Coming for the Real You.

I'm hoping to share thoughts, fun and insightful information and aha moments with all to better serve ourselves and the universe.

My background is that of Executive Secretary for the local Electric company (11 years).

Certified Personal Trainer (since 1991) and Fitness Consultant for my own company, Beachin Bodies (6 years) and certified in Reiki and Nutrition with training in Cranial Sacral work, Tai Chi, and Meditation. Certified as a Professional Life Coach (2015); Minister at Universal Life Church (2016);

and, possibly, most important,

my own journey through illness and avenues, roads and roadblocks that I have taken to find the real me. (35 plus years).

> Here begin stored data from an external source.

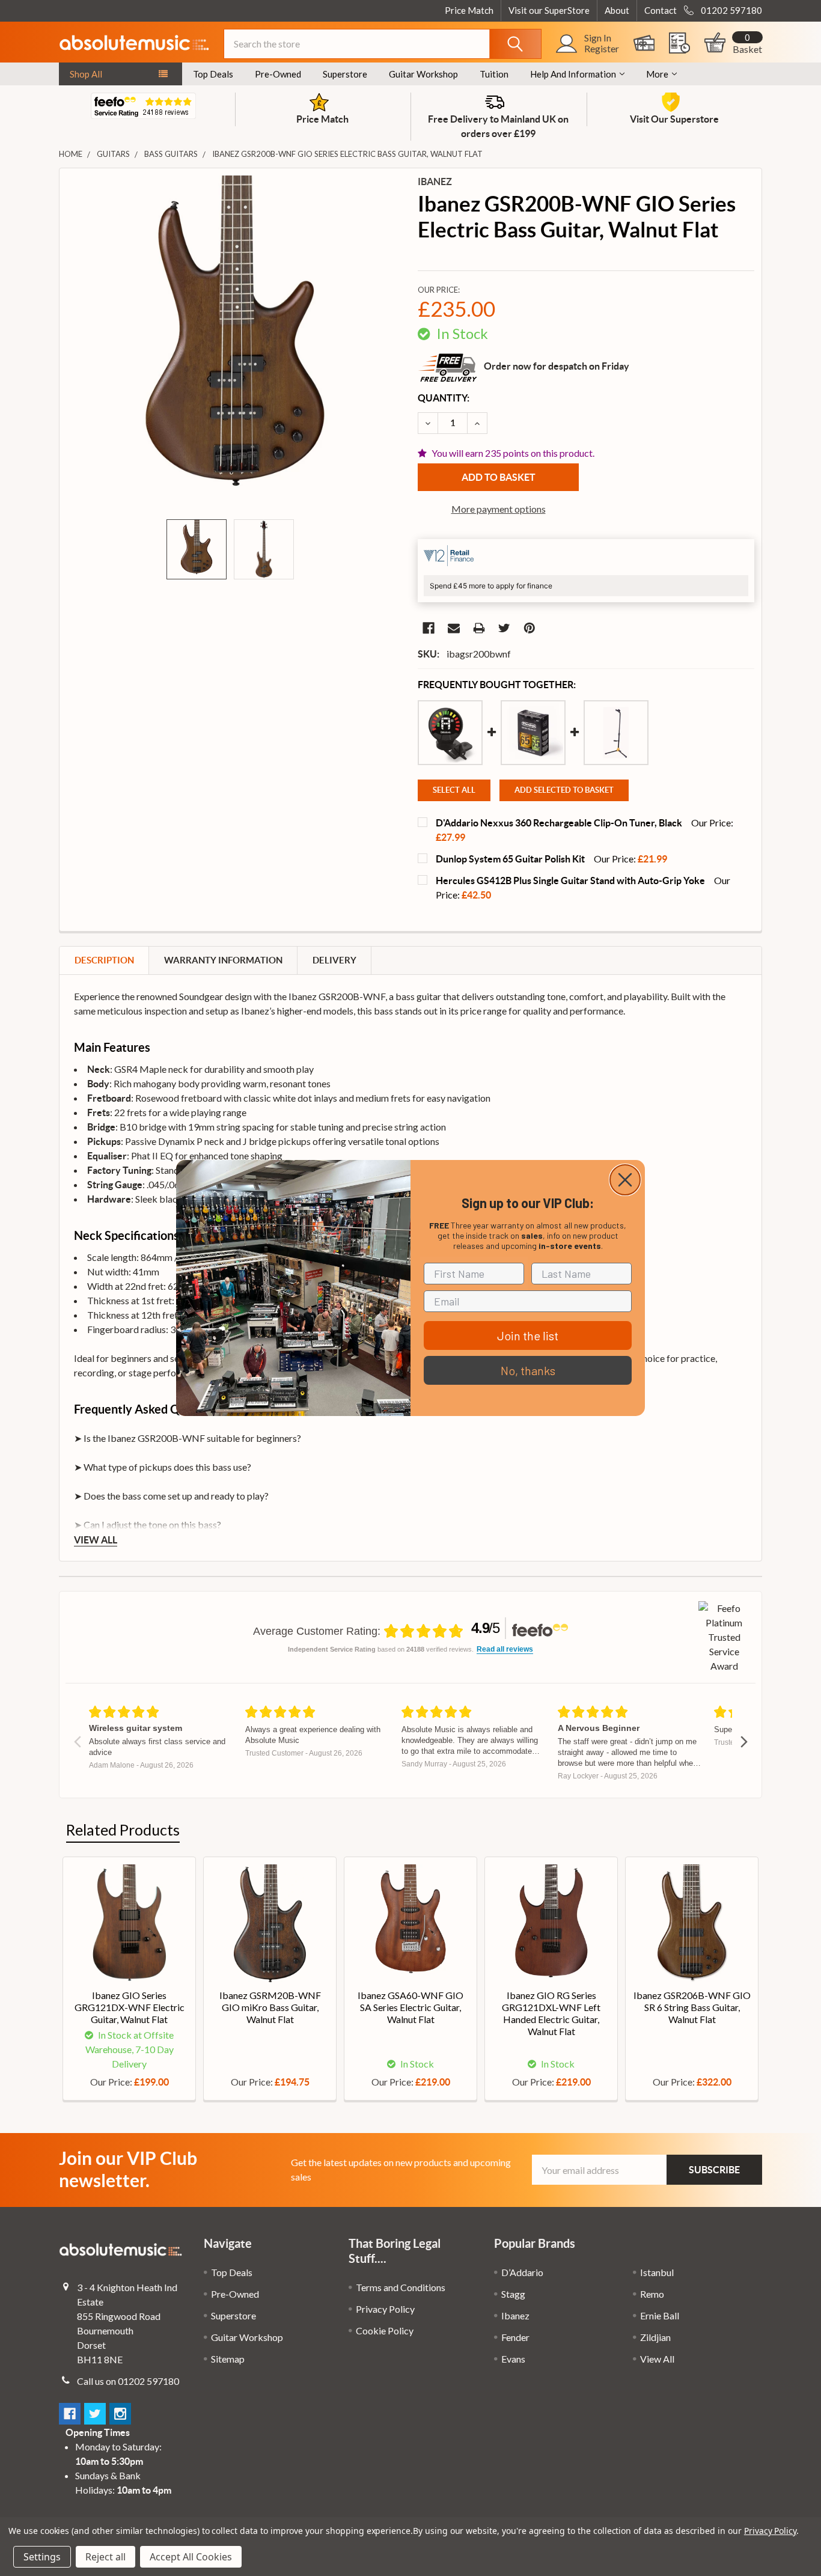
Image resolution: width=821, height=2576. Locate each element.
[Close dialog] (625, 1180)
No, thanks (528, 1370)
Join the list (527, 1335)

The me that I was born as. The me that is the all-knowing. I believe the search is endless and we are here to learn and to love and to share it all.










Tuesday, June 7, 2011

Don't Want To

I really am resisting going here.  I've logged on a few times and logged right back out.

I am feeling angry.  Angry at myself; my family, people that are living their lives, my animals, my responsibilities.  Pretty much angry at everything.

I'm angry that I have hands that look like they do and in the way they work.  I'm angry that I'm not taking better care of myself.  I'm angry that I'm not living the 'me' that feels alive.

I see the world around me functioning (albeit not always smoothly); but nonetheless, functioning and moving.  I hear the people in my life doing fun things and things together.  I see the year moving right along with no matter about me.

I'm angry.  I don't like being angry.  I don't like the way it makes me feel.  I feel childish and stupid.  I feel it's unproductive and keeps me stuck.

My 'knowing' knows that this is where I need to be.  That if I allow it and accept it; it will work itself through me and living this truth will enable a better me to emerge and live on.

So, I'm putting it out there.  I'm angry that I don't do better to protect my beliefs and what I know is right for me.  I'm angry that I have to have people help me take care of my home.  I'm angry if I don't have people help me take care of my home.

If this isn't stuck, I'm not sure what is.   Ha.

So, I'll process the anger by sharing it and feeling it and knowing it.  I will try not to resist and bury it.  It's just an emotion, right?

Yes, I am dizzy now.   I must be changing things up inside of myself.  Oopps. there it is!  (WHAT?)

Again, when I feel what I'm feeling and state it in writing, it isn't half as powerful as what it feels like it is before I express it.

Do you have an emotion/feeling inside of you that it's time to express and move through it? 

Perhaps, we can all learn that by allowing it and facing what is inside of us that we are not comfortable with, it becomes much more powerless over us.